*** ENTRIES PROVIDED ***

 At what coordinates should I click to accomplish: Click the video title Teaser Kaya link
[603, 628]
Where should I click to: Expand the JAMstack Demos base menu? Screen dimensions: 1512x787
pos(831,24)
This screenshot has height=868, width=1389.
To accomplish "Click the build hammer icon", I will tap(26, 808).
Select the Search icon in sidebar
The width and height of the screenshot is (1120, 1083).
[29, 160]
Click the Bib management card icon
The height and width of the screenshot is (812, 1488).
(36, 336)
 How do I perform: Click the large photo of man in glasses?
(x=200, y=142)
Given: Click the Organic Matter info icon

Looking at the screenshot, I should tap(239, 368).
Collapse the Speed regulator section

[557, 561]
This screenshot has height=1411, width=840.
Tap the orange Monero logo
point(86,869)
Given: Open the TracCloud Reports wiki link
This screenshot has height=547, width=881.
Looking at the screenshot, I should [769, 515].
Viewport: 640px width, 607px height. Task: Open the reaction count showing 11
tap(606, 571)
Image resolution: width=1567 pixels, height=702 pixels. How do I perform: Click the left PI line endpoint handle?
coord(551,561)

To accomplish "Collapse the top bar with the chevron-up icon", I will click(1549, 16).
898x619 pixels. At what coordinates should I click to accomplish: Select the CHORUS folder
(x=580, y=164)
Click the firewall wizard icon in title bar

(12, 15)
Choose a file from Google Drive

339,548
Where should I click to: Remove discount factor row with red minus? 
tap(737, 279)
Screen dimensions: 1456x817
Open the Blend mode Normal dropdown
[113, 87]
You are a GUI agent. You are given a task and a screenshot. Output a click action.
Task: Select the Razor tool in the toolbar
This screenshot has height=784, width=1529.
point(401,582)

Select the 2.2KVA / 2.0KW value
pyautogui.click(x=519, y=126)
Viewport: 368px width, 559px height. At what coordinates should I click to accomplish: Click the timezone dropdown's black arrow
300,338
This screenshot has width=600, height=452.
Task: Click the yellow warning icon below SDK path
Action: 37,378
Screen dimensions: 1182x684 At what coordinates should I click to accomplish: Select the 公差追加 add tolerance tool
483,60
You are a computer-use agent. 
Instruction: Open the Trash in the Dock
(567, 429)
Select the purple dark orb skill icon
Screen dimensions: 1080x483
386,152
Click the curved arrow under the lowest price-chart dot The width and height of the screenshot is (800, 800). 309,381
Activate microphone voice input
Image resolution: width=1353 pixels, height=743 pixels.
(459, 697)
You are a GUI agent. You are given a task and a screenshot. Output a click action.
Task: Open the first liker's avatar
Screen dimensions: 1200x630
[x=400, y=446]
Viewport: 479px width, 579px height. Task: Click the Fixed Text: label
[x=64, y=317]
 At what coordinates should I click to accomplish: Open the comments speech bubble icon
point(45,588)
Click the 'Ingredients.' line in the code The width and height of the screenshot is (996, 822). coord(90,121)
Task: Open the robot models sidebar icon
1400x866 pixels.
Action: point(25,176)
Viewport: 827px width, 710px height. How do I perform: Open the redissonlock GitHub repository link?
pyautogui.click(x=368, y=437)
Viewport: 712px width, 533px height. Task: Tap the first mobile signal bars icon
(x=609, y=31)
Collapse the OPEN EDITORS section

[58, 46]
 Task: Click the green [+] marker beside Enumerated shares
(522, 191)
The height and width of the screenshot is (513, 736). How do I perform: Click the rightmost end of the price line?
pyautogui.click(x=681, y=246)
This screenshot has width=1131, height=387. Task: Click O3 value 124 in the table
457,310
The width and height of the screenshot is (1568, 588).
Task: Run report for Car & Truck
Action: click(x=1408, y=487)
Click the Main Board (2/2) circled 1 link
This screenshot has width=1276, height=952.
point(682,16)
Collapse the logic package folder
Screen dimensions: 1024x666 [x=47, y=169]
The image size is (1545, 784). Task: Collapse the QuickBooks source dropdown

***

TASK STATEMENT:
Could you write out all of these lines again, replacing "Monero" with "Litecoin" and leaving everything else unchanged?

SOLUTION:
 At what coordinates should I click to accomplish: Click the video title Teaser Kaya link
[603, 628]
Where should I click to: Expand the JAMstack Demos base menu? Screen dimensions: 1512x787
pos(831,24)
This screenshot has height=868, width=1389.
To accomplish "Click the build hammer icon", I will tap(26, 808).
Select the Search icon in sidebar
The width and height of the screenshot is (1120, 1083).
[29, 160]
Click the Bib management card icon
The height and width of the screenshot is (812, 1488).
(36, 336)
 How do I perform: Click the large photo of man in glasses?
(x=200, y=142)
Given: Click the Organic Matter info icon

Looking at the screenshot, I should tap(239, 368).
Collapse the Speed regulator section

[557, 561]
This screenshot has height=1411, width=840.
Tap the orange Litecoin logo
point(86,869)
Given: Open the TracCloud Reports wiki link
This screenshot has height=547, width=881.
Looking at the screenshot, I should [769, 515].
Viewport: 640px width, 607px height. Task: Open the reaction count showing 11
tap(606, 571)
Image resolution: width=1567 pixels, height=702 pixels. How do I perform: Click the left PI line endpoint handle?
coord(551,561)

To accomplish "Collapse the top bar with the chevron-up icon", I will click(1549, 16).
898x619 pixels. At what coordinates should I click to accomplish: Select the CHORUS folder
(x=580, y=164)
Click the firewall wizard icon in title bar

(12, 15)
Choose a file from Google Drive

339,548
Where should I click to: Remove discount factor row with red minus? 
tap(737, 279)
Screen dimensions: 1456x817
Open the Blend mode Normal dropdown
[113, 87]
You are a GUI agent. You are given a task and a screenshot. Output a click action.
Task: Select the Razor tool in the toolbar
This screenshot has height=784, width=1529.
point(401,582)

Select the 2.2KVA / 2.0KW value
pyautogui.click(x=519, y=126)
Viewport: 368px width, 559px height. At what coordinates should I click to accomplish: Click the timezone dropdown's black arrow
300,338
This screenshot has width=600, height=452.
Task: Click the yellow warning icon below SDK path
Action: 37,378
Screen dimensions: 1182x684 At what coordinates should I click to accomplish: Select the 公差追加 add tolerance tool
483,60
You are a computer-use agent. 
Instruction: Open the Trash in the Dock
(567, 429)
Select the purple dark orb skill icon
Screen dimensions: 1080x483
386,152
Click the curved arrow under the lowest price-chart dot The width and height of the screenshot is (800, 800). 309,381
Activate microphone voice input
Image resolution: width=1353 pixels, height=743 pixels.
(459, 697)
You are a GUI agent. You are given a task and a screenshot. Output a click action.
Task: Open the first liker's avatar
Screen dimensions: 1200x630
[x=400, y=446]
Viewport: 479px width, 579px height. Task: Click the Fixed Text: label
[x=64, y=317]
 At what coordinates should I click to accomplish: Open the comments speech bubble icon
point(45,588)
Click the 'Ingredients.' line in the code The width and height of the screenshot is (996, 822). coord(90,121)
Task: Open the robot models sidebar icon
1400x866 pixels.
Action: point(25,176)
Viewport: 827px width, 710px height. How do I perform: Open the redissonlock GitHub repository link?
pyautogui.click(x=368, y=437)
Viewport: 712px width, 533px height. Task: Tap the first mobile signal bars icon
(x=609, y=31)
Collapse the OPEN EDITORS section

[58, 46]
 Task: Click the green [+] marker beside Enumerated shares
(522, 191)
The height and width of the screenshot is (513, 736). How do I perform: Click the rightmost end of the price line?
pyautogui.click(x=681, y=246)
This screenshot has width=1131, height=387. Task: Click O3 value 124 in the table
457,310
The width and height of the screenshot is (1568, 588).
Task: Run report for Car & Truck
Action: click(x=1408, y=487)
Click the Main Board (2/2) circled 1 link
This screenshot has width=1276, height=952.
point(682,16)
Collapse the logic package folder
Screen dimensions: 1024x666 [x=47, y=169]
The image size is (1545, 784). Task: Collapse the QuickBooks source dropdown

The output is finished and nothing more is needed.